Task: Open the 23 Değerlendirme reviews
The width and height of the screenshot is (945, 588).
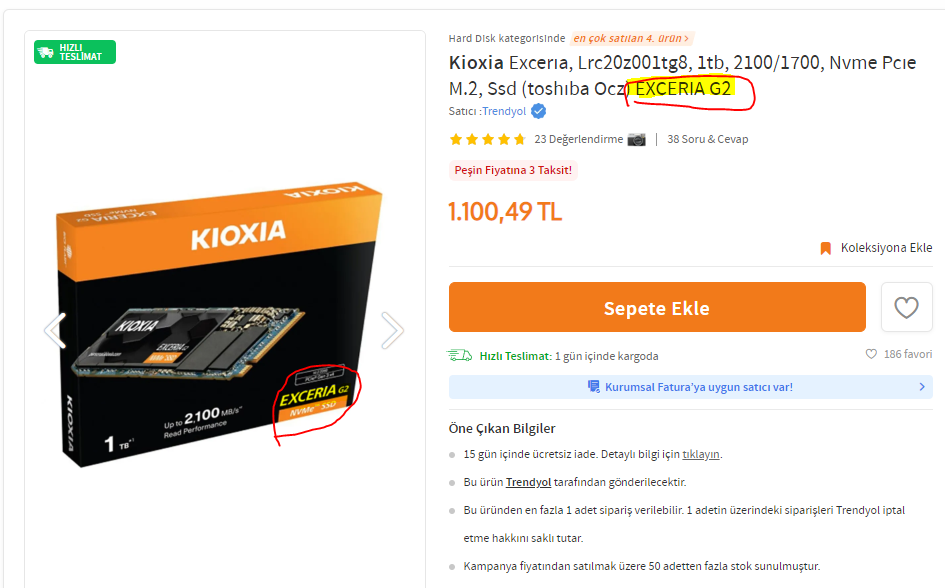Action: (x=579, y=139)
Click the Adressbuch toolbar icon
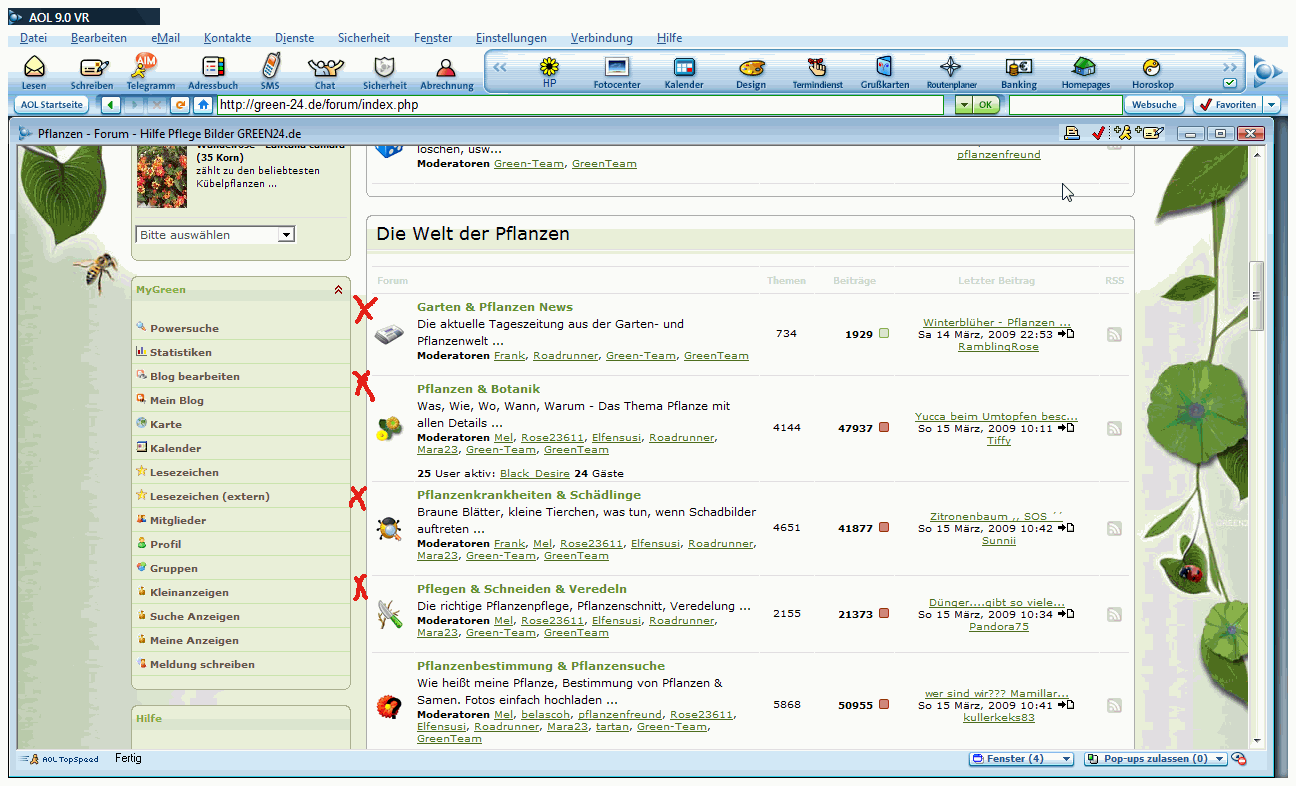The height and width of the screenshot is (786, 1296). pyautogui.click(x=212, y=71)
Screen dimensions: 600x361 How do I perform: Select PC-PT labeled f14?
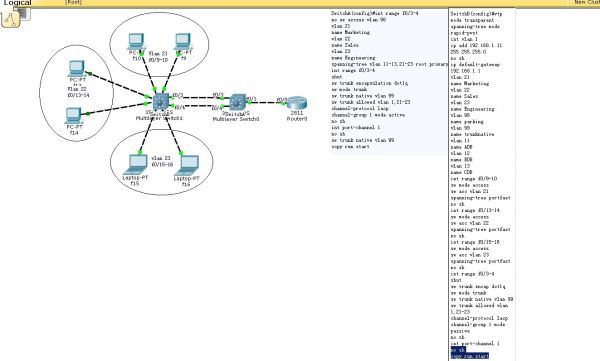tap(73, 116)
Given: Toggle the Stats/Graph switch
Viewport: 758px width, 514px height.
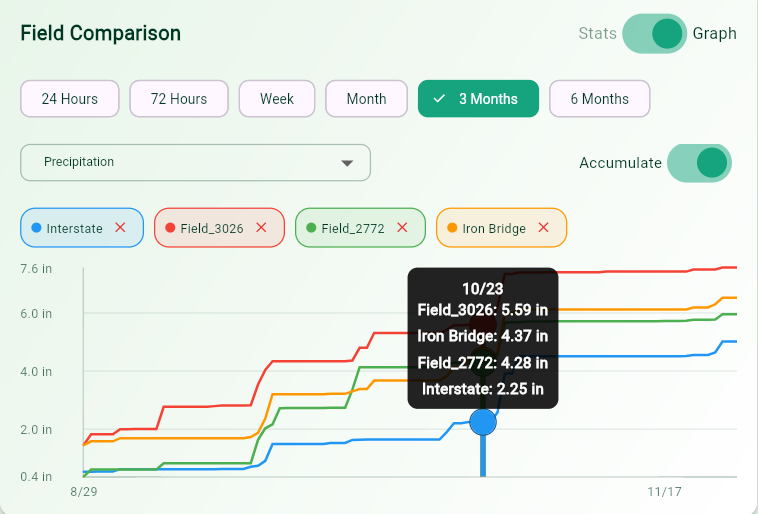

---

PROBLEM:
Only the lines from the one with "Click the Adressbuch toolbar icon" through the end of the data, both ends included, should be written out exactly, and no pictures should appear.

OUTPUT:
Click the Adressbuch toolbar icon
The height and width of the screenshot is (786, 1296). pyautogui.click(x=212, y=71)
Screen dimensions: 600x361 How do I perform: Select PC-PT labeled f14?
tap(73, 116)
Given: Toggle the Stats/Graph switch
Viewport: 758px width, 514px height.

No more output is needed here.